Another myth I would like to de-bunk is that adding salt to the cooking water will toughen the beans. In my experience, this is simply not true, and the beans also taste so much better if you add salt to them while they are cooking.

4. Cover the pot, reduce the heat, and simmer until just barely tender (about 1 hr. and 45 minutes).

5. Add the cumin, paprika, turmeric, and black pepper, partially cover, and simmer until tender, about 15 minutes more.

6. The beans should not be terribly soupy, they should have absorbed most of the cooking water. (If necessary, boil uncovered for a few minutes to reduce some of the liquid. Adjust it to your liking!). Add the parsley, garlic, lemon, and olive oil, and more salt and pepper if needed. Remove from the heat. **Please note, the amount of garlic is chiefly where Crescent and I part company. She likes quite a bit more than I do! That's why I say 3-6 cloves. Adjust the garlic to your taste.

7. I should have said this earlier, but while the beans are simmering, you can be prepping the other ingredients: chopping tomatoes, cooking and dicing the eggs, peeling garlic, squeezing the lemon, chopping parsley, etc. Put the tomatoes and eggs into separate bowls and set aside.

8. Also while the beans are simmering, you can be preparing this AWESOME sesame sauce to serve with the Ful:

In the food processor, combine:
1/2 c. sesame tahini, 1/2 c. fresh squeezed lemon juice (from 3-4 lemons), 1/2 t. salt, and 3 cloves of garlic, crushed in the garlic press. Add 1/2 c. water or more, to thin down the mixture to pouring consistency.

Heat the sauce in the microwave until nice and hot, but not boiling.

9. To serve, ladle some of the beans into each person's bowl. Let them add chopped tomato and egg.

Top with warm sesame sauce, and serve with pita bread.

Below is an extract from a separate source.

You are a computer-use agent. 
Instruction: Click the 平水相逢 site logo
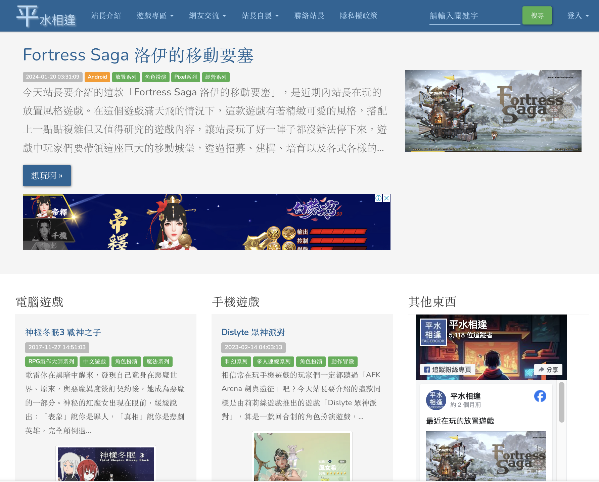click(x=46, y=16)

  1. Wow very very healthy especially with the turmeric (it has so many health benefits good for skin to).

    I love how the meal centers around the legume based stew, and everything is like little sides and the pita, etc. so it's almost like a one pot meal.

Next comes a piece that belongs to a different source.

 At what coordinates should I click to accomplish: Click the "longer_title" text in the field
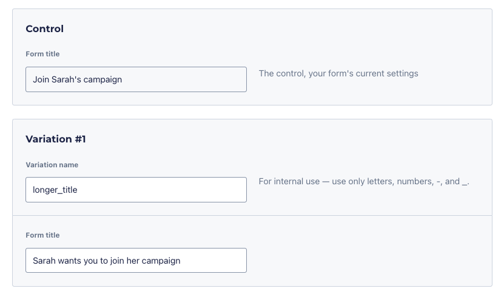(55, 190)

    I will have to try that recipe.

    I to use Great Northern White Beans but to be honest I've never cooked Fava beans or consumed them, are they bad? good? what about them sucks?

  2. Yes, very healthy as you said, with the lemon and garlic and tumeric! DS and I love bean stews, and used to make a big pot every week to eat on until it was gone... DC is not so enamored of this as we are, so I try to balance everyone's tastes while cooking. This one IS a great one-pot meal, as you noticed, and the condiments really make it special! We love the comnbination of creamy beans, tangy lemon, pungent garlic, and the smokiness of the cumin and turmeric. Come to think of it, the Spanish-style smoked paprika would be delicious in here too!

    If you do get a chance to make this, you'll probably want to use a whole lb. of beans (about 3 c.), which is the amount you normally use in your bean stews. Basically double the recipe. Although you might not want to DOUBLE all the seasonings-- taste and adjust it to your liking!

    As to the Fava Beans: well, they are HUGE and very tough. You absolutely HAVE to soak them, as the skins must be removed before cooking. The skins are pretty much inedible. Actually, Crescent tells you to remove the skins no matter what kind of beans you use, but I usually skip this step with the Great Northerns :)! I personally do not care either for the texture of the Fava beans (hard to describe, kind of mealy? and tough?) or the taste, which is very strong. That's just my own personal taste... Obviously, many people love Fava beans! I have heard they are delicious fresh, but have never tried them. Of course for this dish you use the dried ones.

    If you do make the Ful, let me know how it turns out!

  3. Oh yes, also, be sure to make the tahini sauce-- it really adds a lot to the dish! So yummy... Crescent says the Ful is not eaten this way in Egypt, that the sesame sauce is "an Israeli touch."

    !Buen provecho! :)

  4. Great post with lots of really good information!